Problem to solve ->
Your response should reproduce every line of the entries that contains the word "Viewport".
▬▬▬
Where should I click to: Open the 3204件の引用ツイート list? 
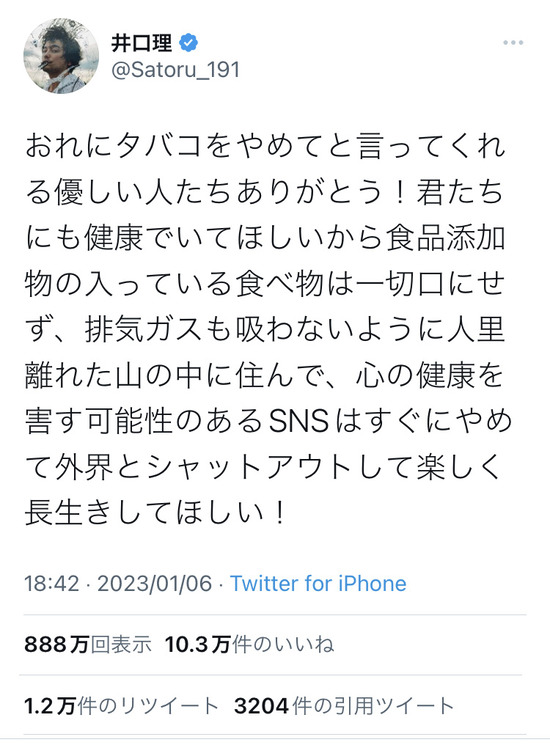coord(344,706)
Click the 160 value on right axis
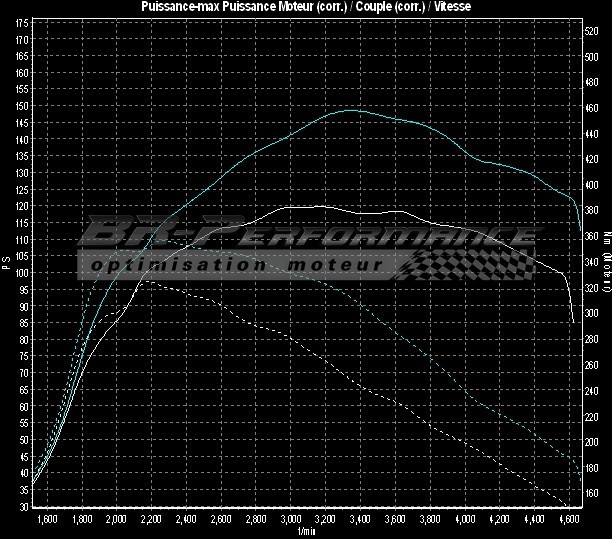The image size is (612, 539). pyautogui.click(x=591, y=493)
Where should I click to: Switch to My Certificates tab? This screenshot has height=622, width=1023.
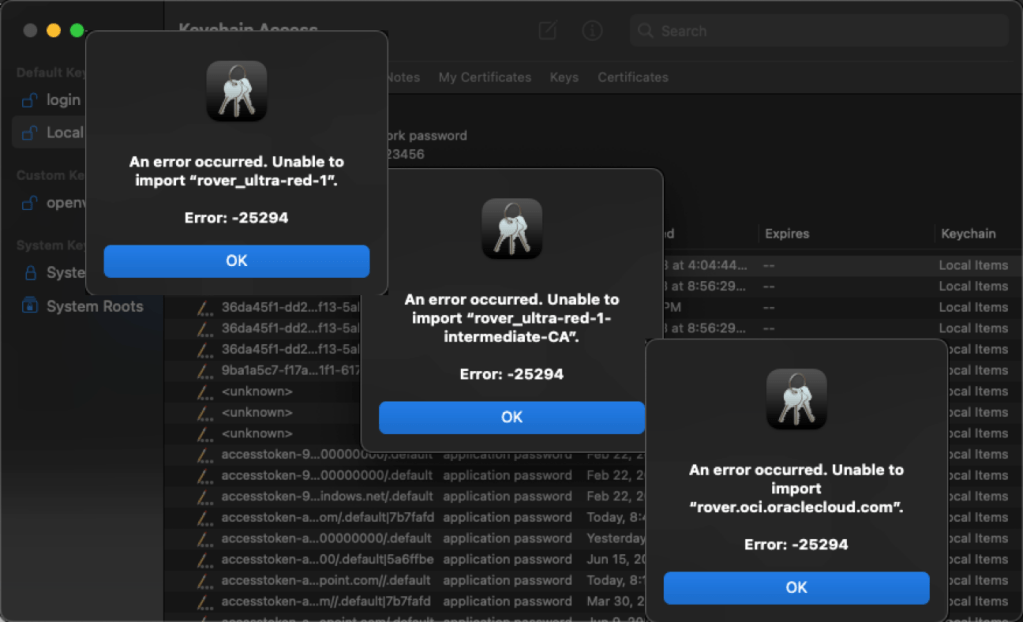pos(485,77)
▬▬▬
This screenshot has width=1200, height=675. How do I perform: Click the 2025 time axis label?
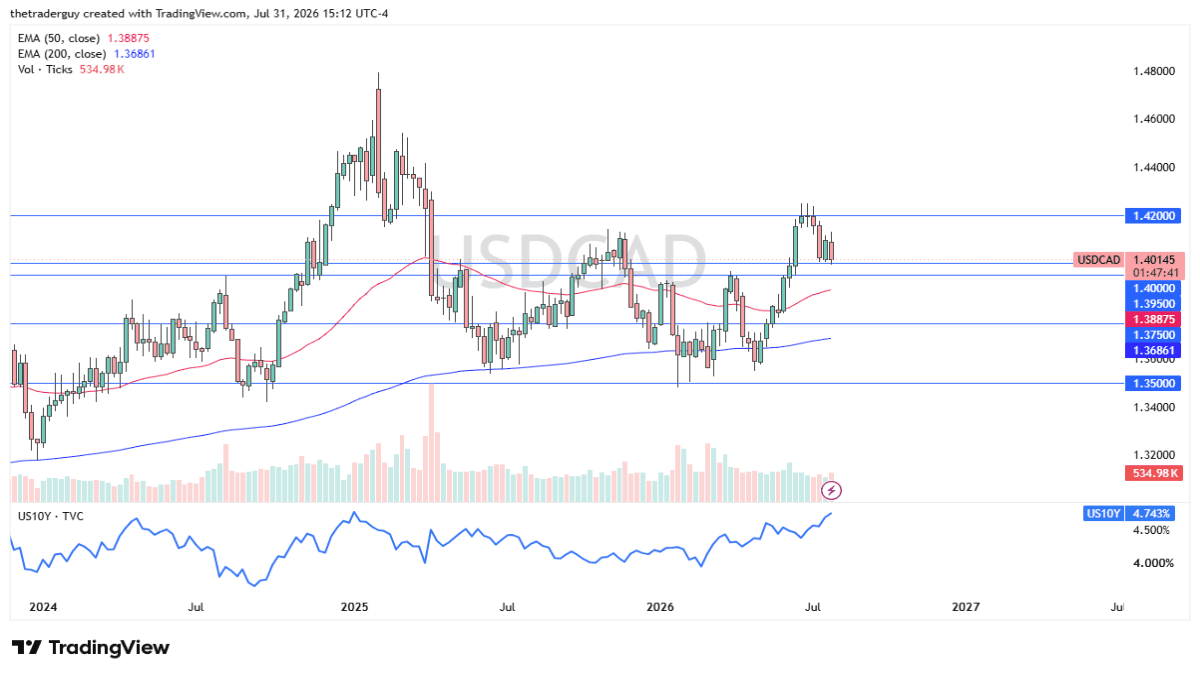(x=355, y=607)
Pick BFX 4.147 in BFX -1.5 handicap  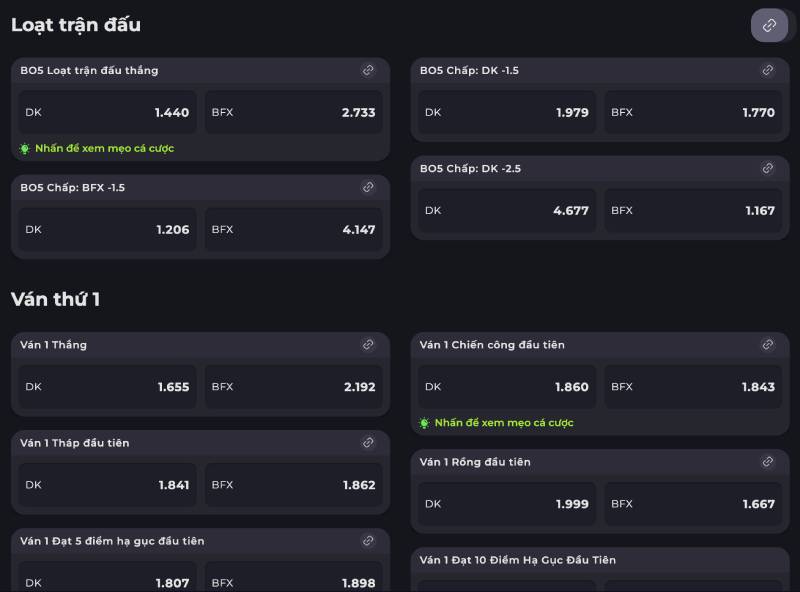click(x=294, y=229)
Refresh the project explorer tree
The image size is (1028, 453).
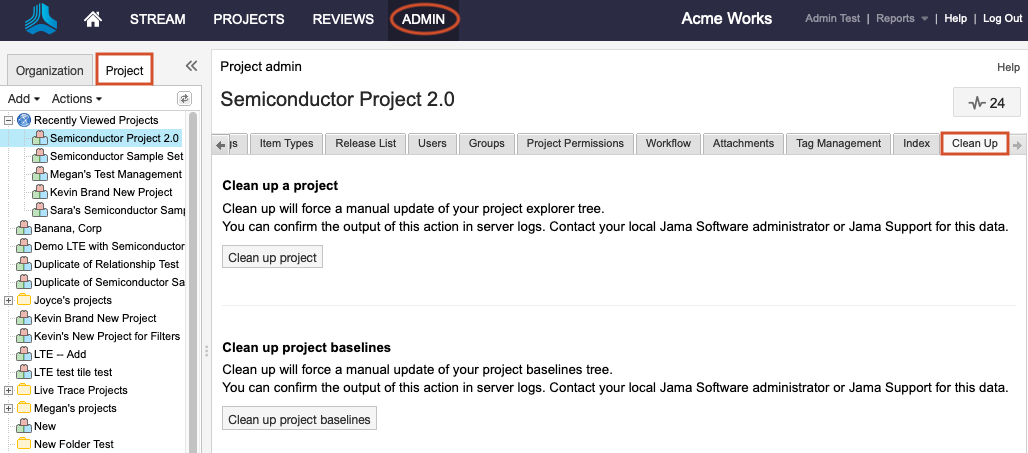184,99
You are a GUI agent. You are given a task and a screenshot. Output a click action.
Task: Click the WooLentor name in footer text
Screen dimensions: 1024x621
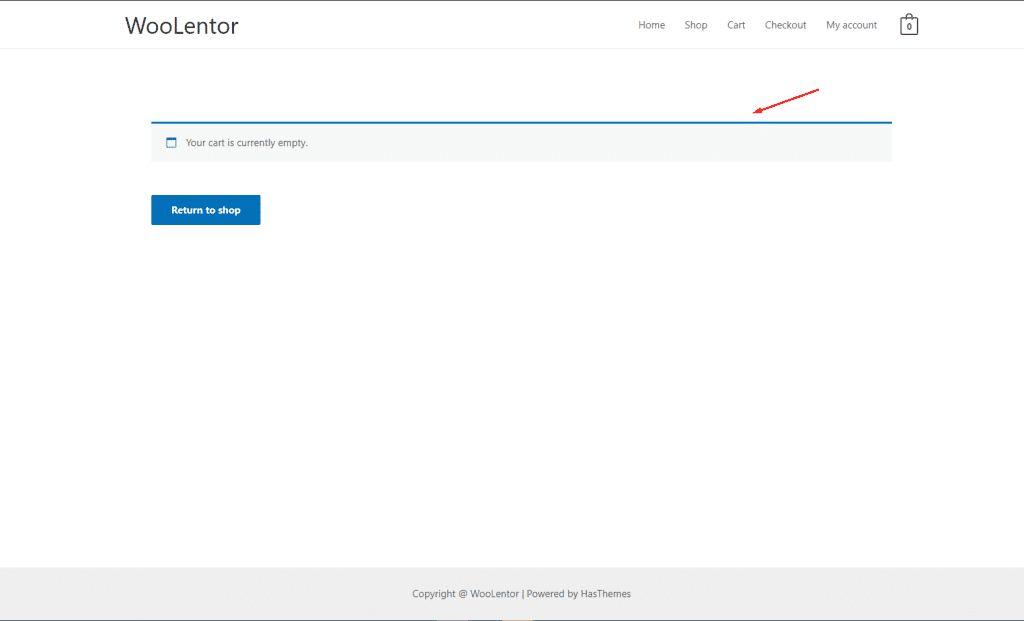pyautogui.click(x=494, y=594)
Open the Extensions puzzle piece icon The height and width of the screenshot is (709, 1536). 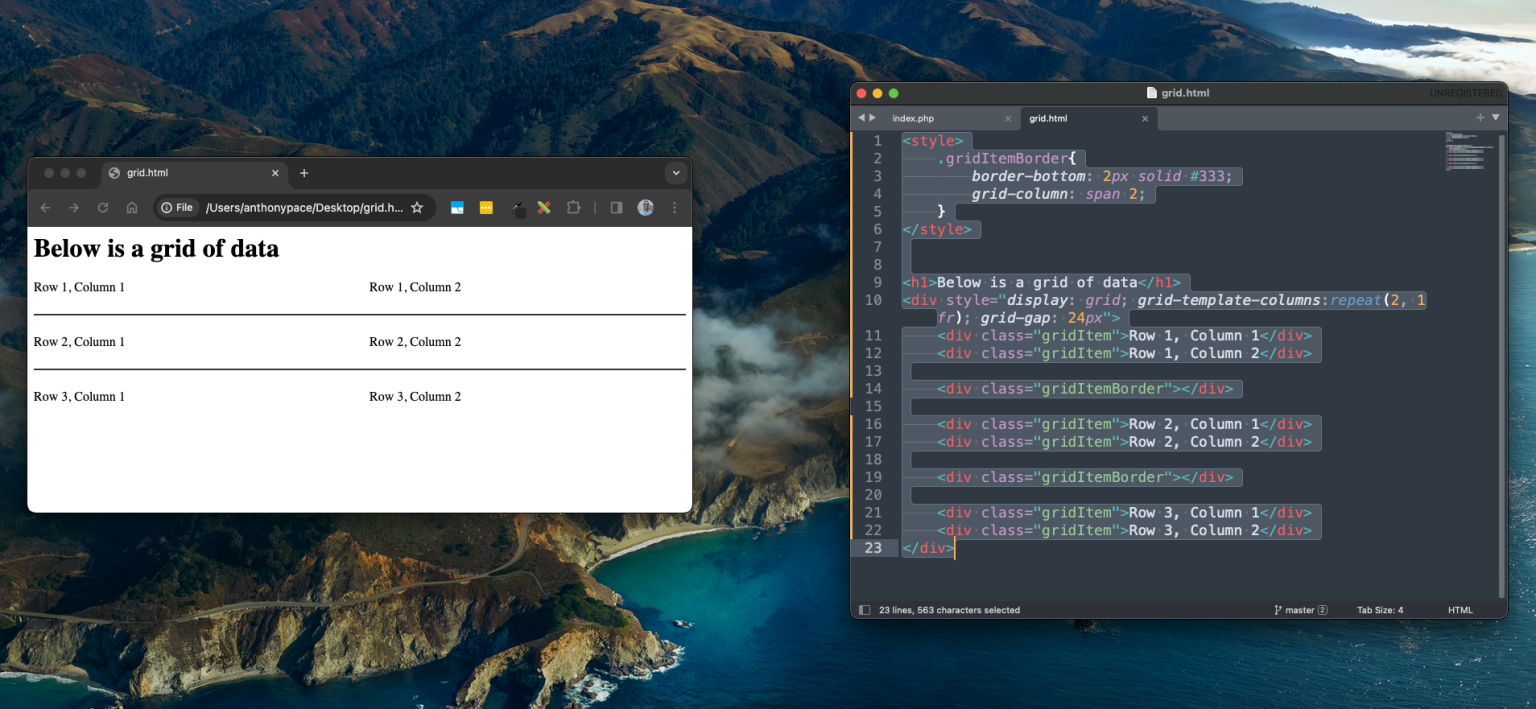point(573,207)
▬▬▬
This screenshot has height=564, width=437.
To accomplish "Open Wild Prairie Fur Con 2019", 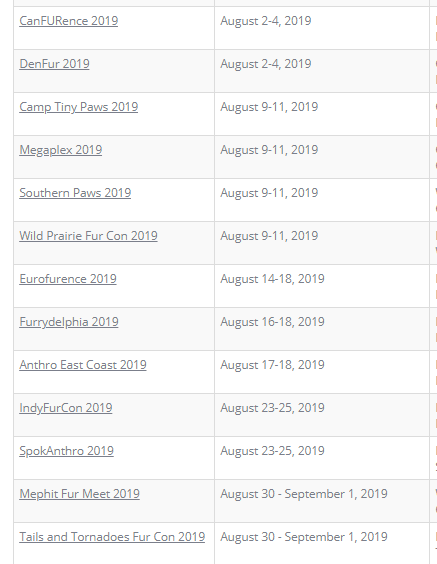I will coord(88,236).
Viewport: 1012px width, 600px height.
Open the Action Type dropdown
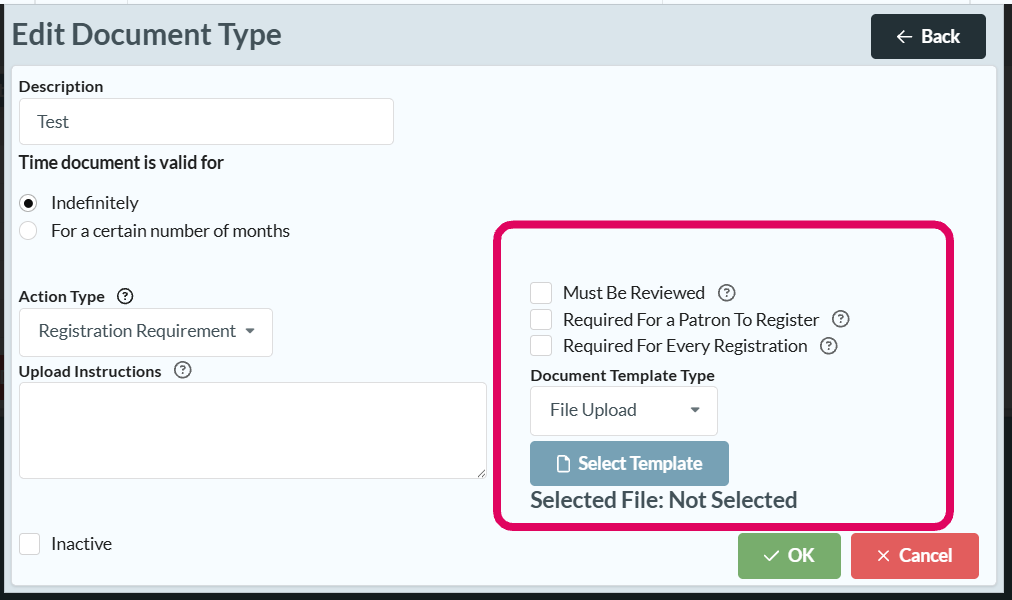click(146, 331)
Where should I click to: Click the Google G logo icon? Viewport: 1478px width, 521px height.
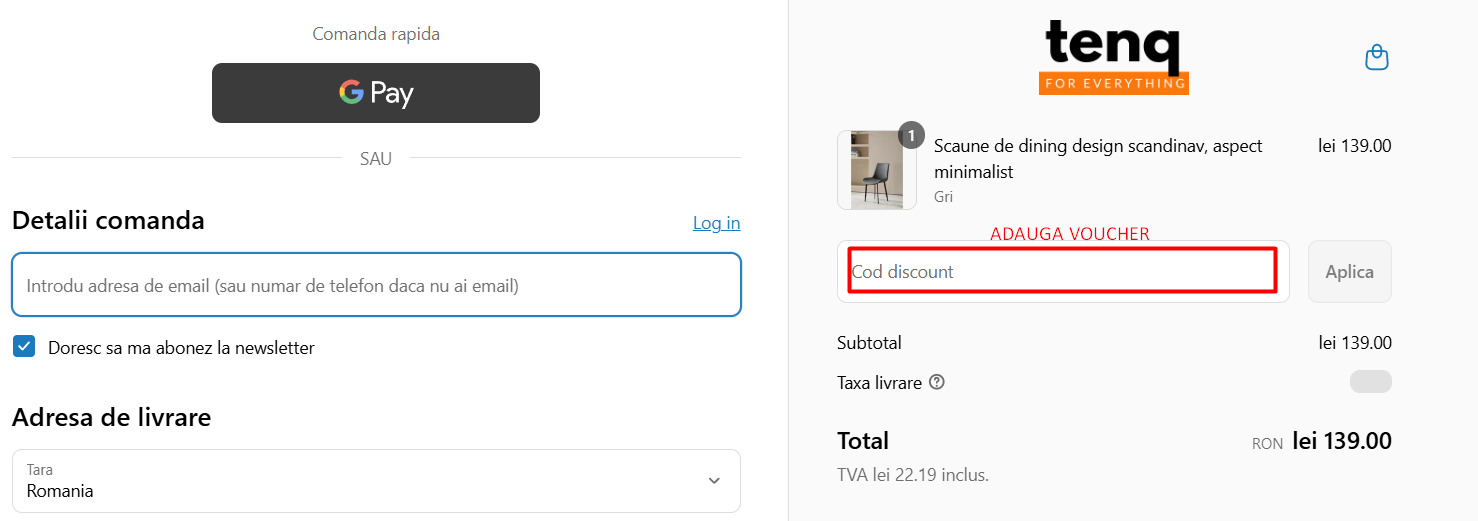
▬▬▬
Exercise solution ->
Viewport: 1012px width, 600px height.
Where should I click to: Click the Google G logo icon? Viewport: 1478px width, 521px height.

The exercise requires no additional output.